┌──
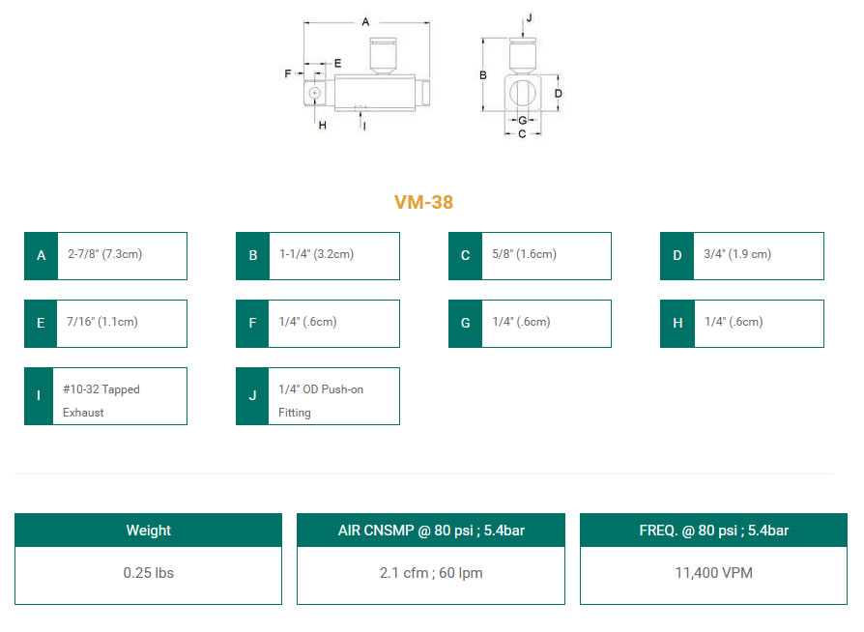Click the green C dimension label
The width and height of the screenshot is (864, 632).
[465, 256]
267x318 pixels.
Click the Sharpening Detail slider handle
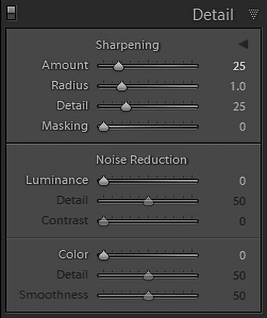(126, 107)
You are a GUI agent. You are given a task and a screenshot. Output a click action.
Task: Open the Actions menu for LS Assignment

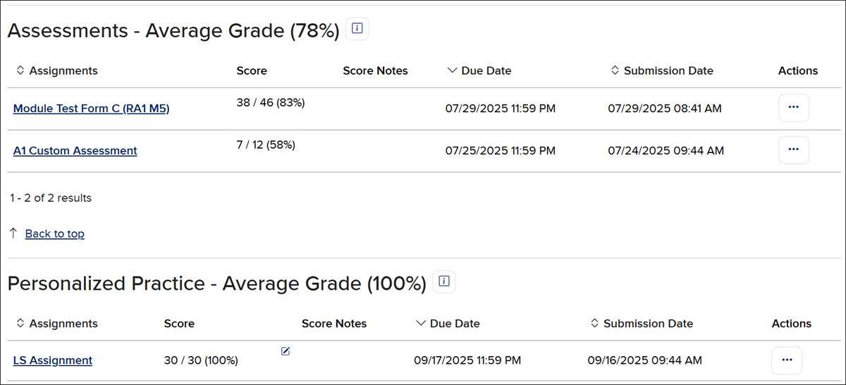(787, 360)
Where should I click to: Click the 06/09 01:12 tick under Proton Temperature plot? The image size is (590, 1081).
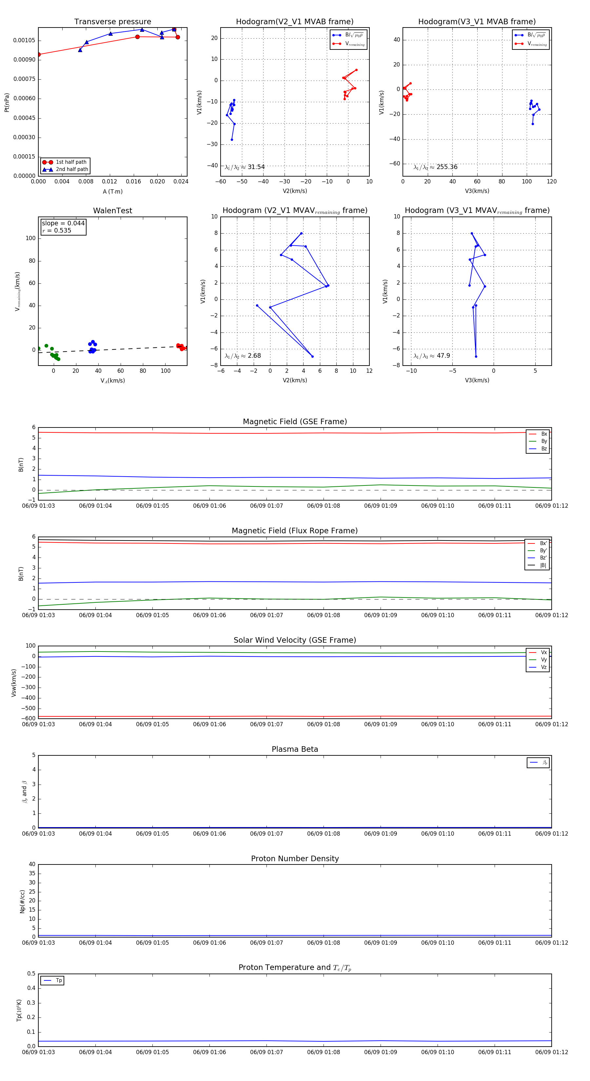pos(551,1052)
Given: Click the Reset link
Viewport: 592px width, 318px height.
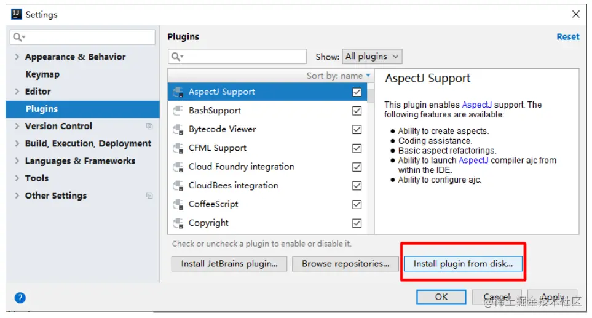Looking at the screenshot, I should pos(567,37).
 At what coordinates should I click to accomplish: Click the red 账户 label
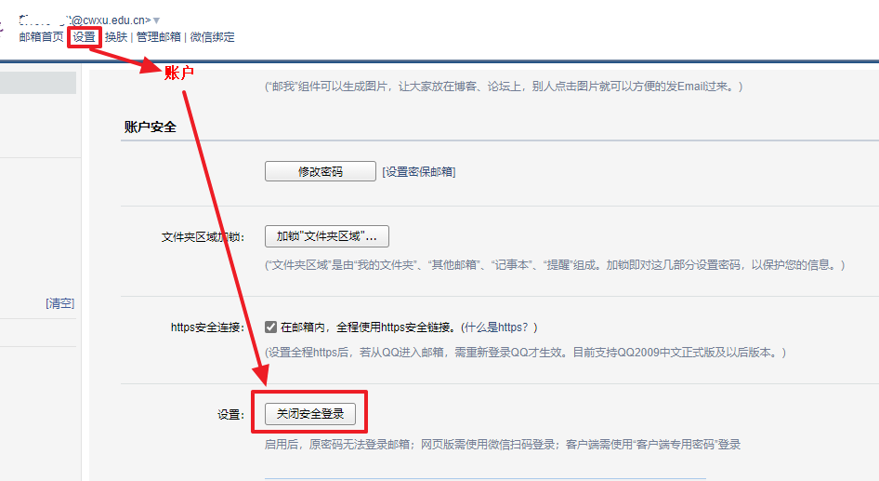click(x=178, y=73)
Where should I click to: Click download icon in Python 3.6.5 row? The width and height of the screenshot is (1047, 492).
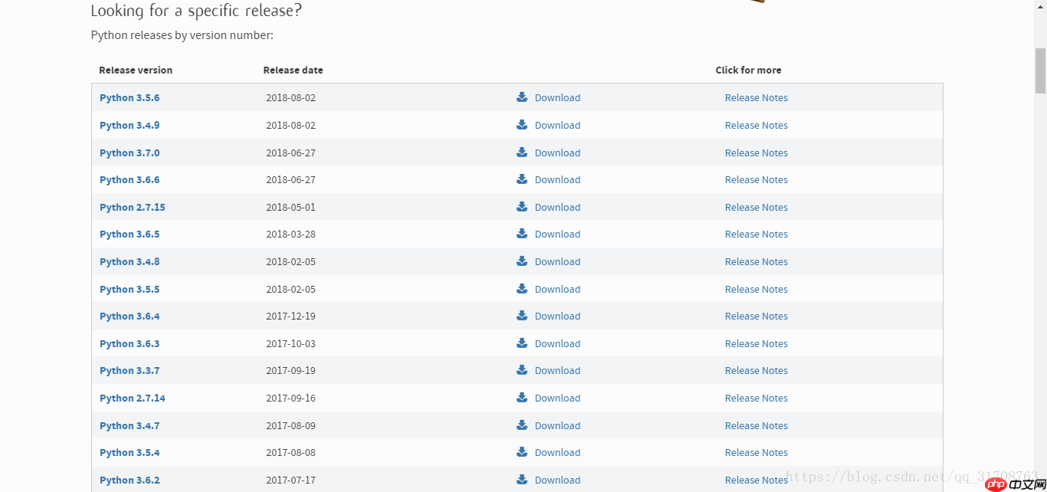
└──
• **Exercise details**: Starting with the line that contains "At what coordinates", repeat each line exactly until the listing ends, including the last one. Leave pictures out.

• **Solution to the problem**:
 At what coordinates should I click to accomplish: Click the red 账户 label
click(x=178, y=73)
Where should I click to: Click download icon in Python 3.6.5 row? The width and height of the screenshot is (1047, 492).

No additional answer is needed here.